Pointing data for pages and screens:
******************************

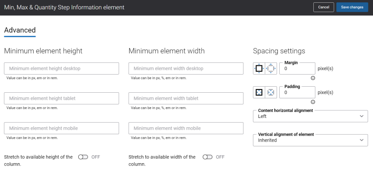Toggle stretch to available height switch
This screenshot has width=373, height=172.
point(83,157)
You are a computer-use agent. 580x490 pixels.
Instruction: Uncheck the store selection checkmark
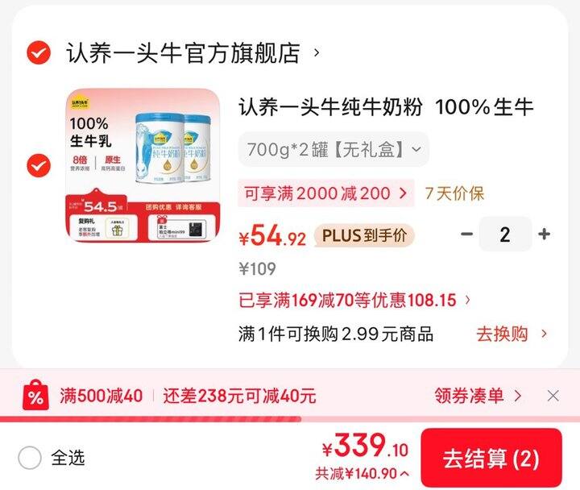(39, 52)
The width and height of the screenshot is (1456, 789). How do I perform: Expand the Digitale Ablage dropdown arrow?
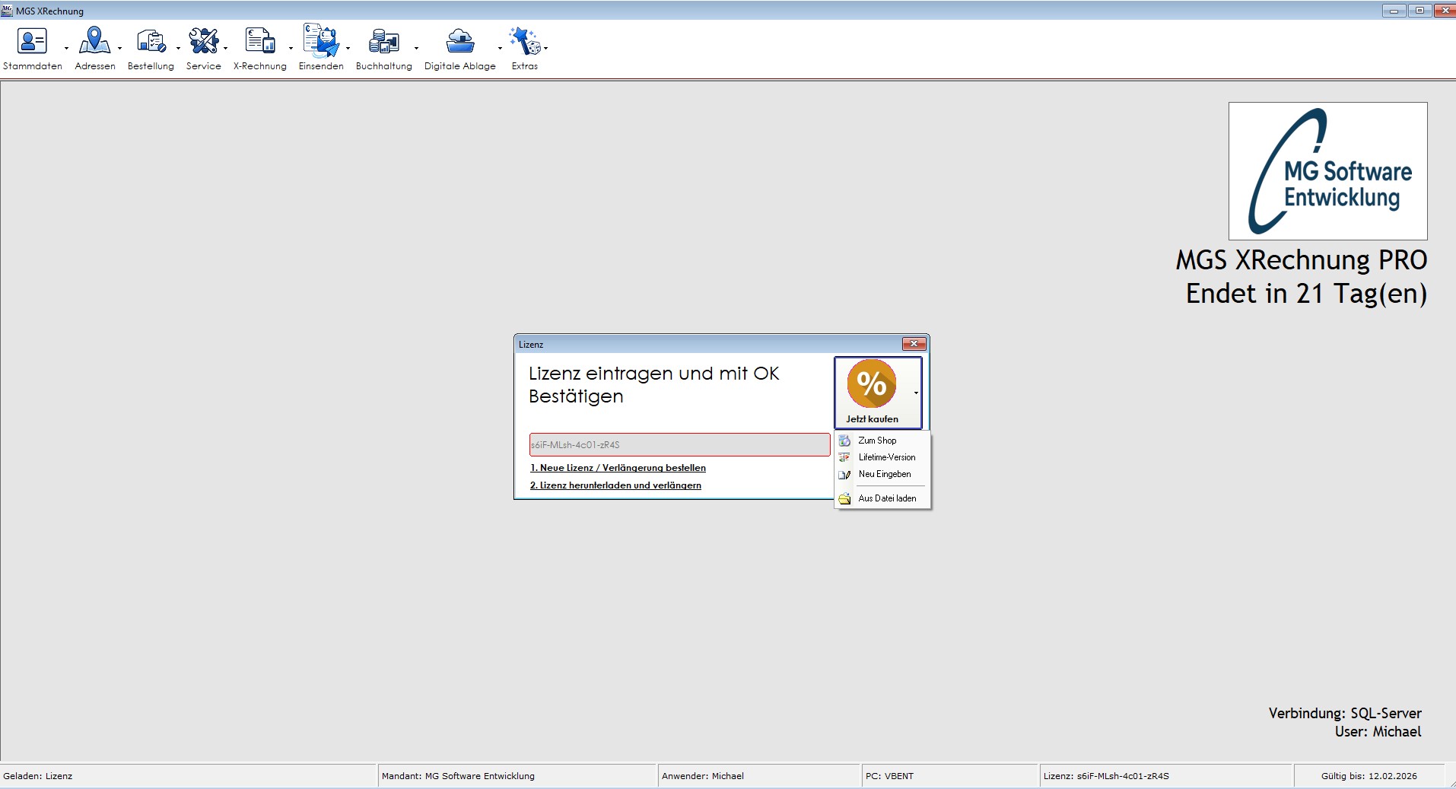point(500,48)
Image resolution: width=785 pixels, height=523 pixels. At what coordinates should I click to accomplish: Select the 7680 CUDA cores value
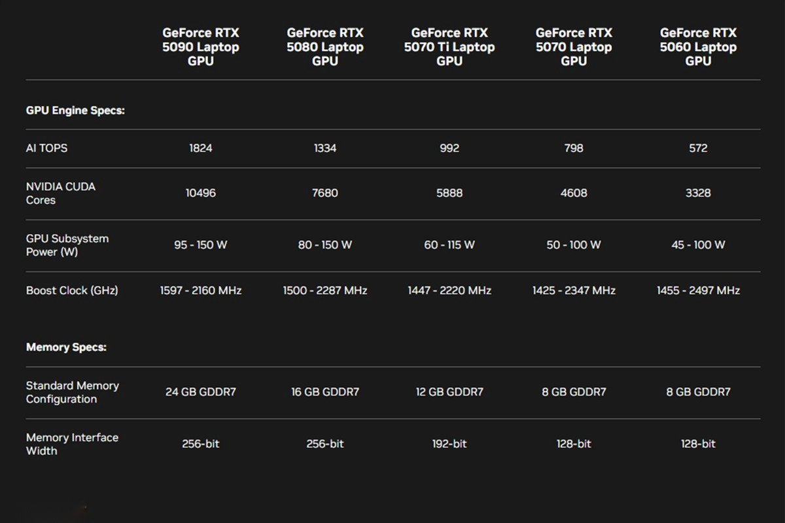point(325,194)
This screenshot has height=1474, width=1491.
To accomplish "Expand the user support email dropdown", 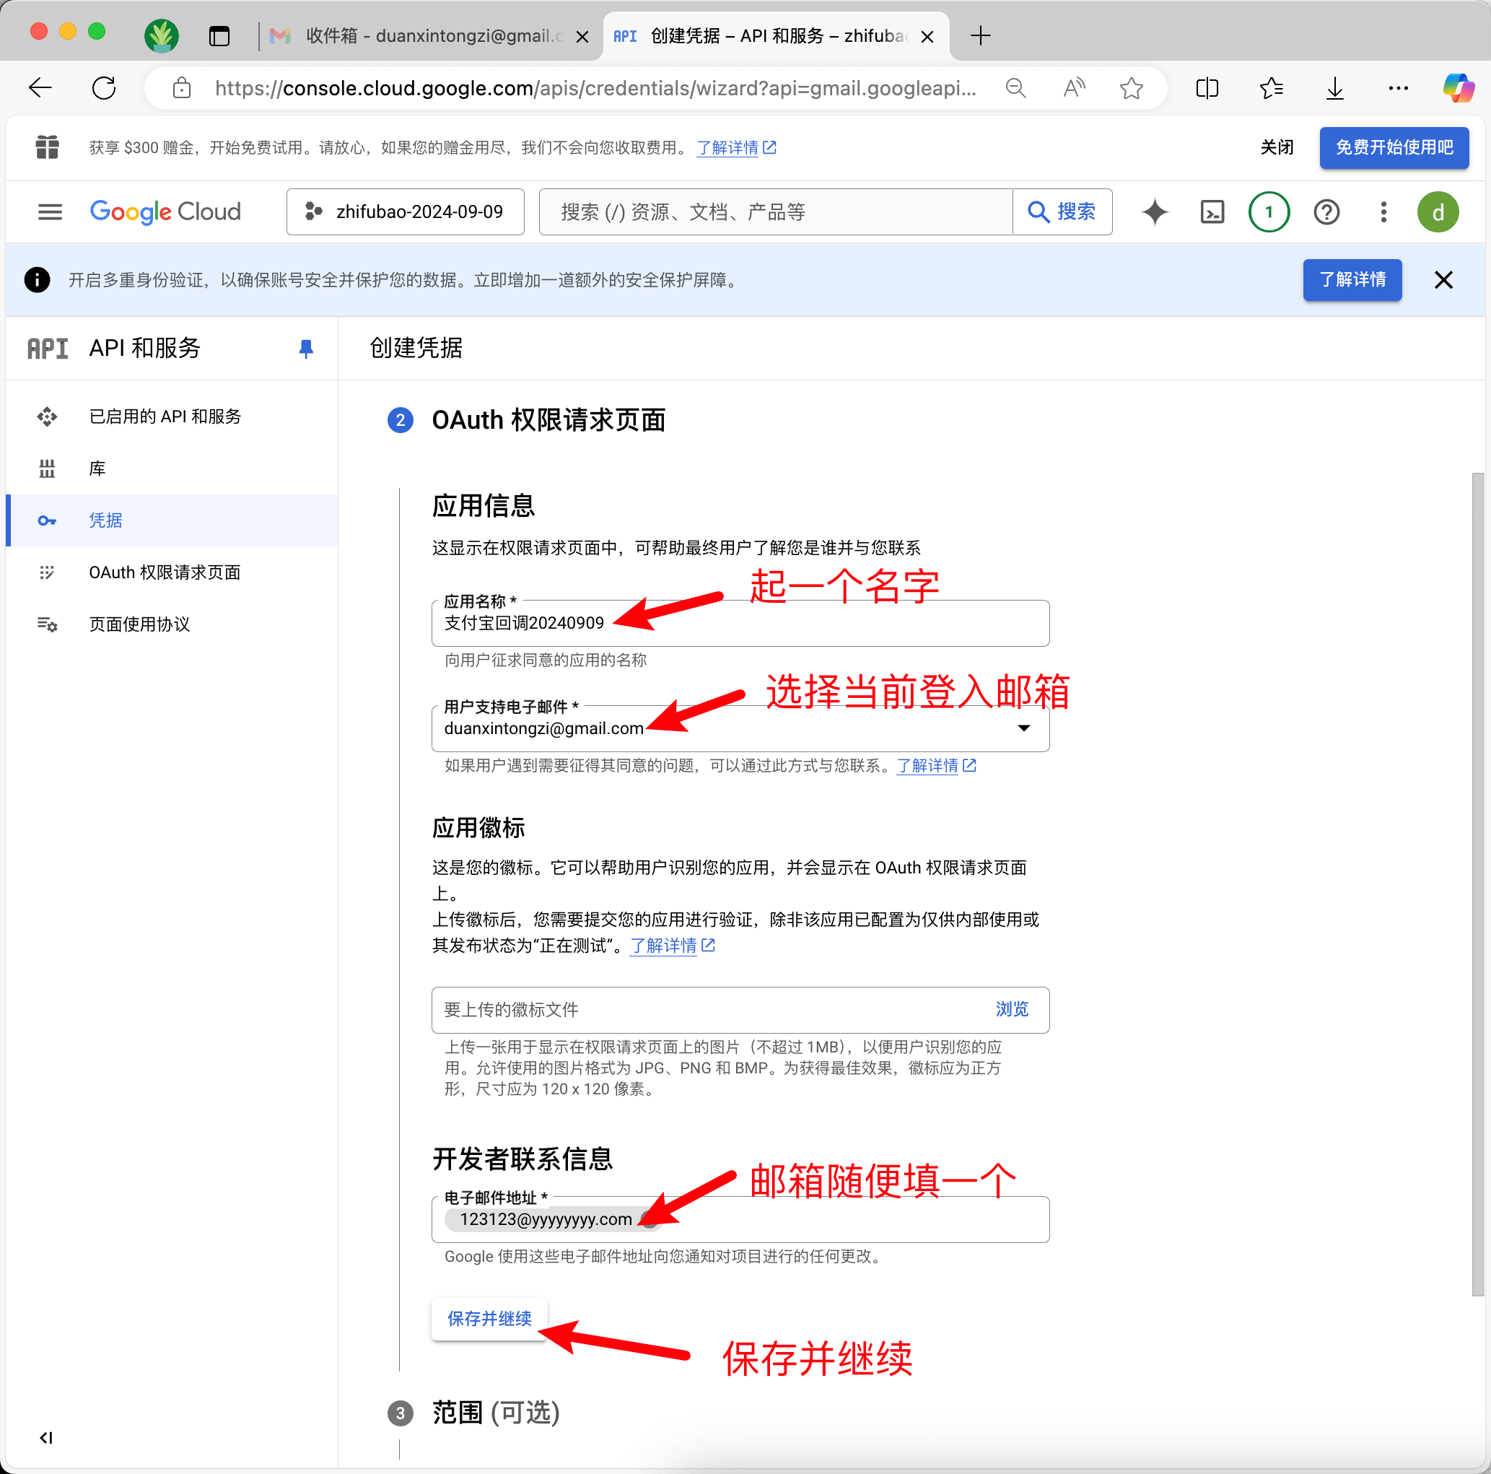I will tap(1023, 728).
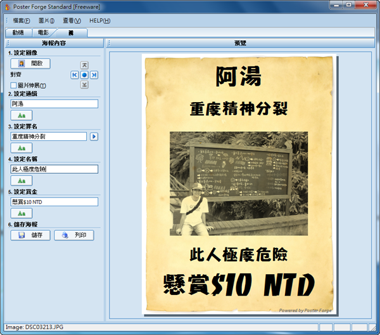The width and height of the screenshot is (380, 335).
Task: Open font settings under 設定通緝 field
Action: (21, 115)
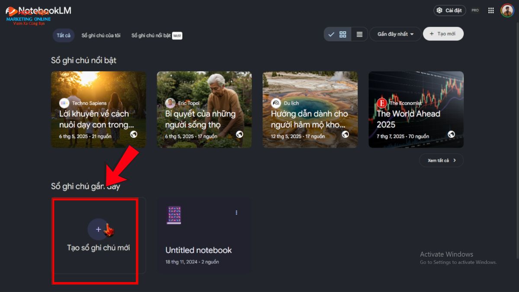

******************************

Request:
Please output the records word for word, from the line containing "You are a computer-use agent. 580x490 pixels." through the line containing "point(325,194)", with both of those lines included. Leave the pictures out of your answer.

Result of this exercise:
You are a computer-use agent. 580x490 pixels.
Instruction: Uncheck the store selection checkmark
(39, 52)
The width and height of the screenshot is (1456, 789). How do I perform: Expand the Digitale Ablage dropdown arrow?
point(500,48)
Image resolution: width=785 pixels, height=523 pixels. At what coordinates should I click to accomplish: Select the 7680 CUDA cores value
point(325,194)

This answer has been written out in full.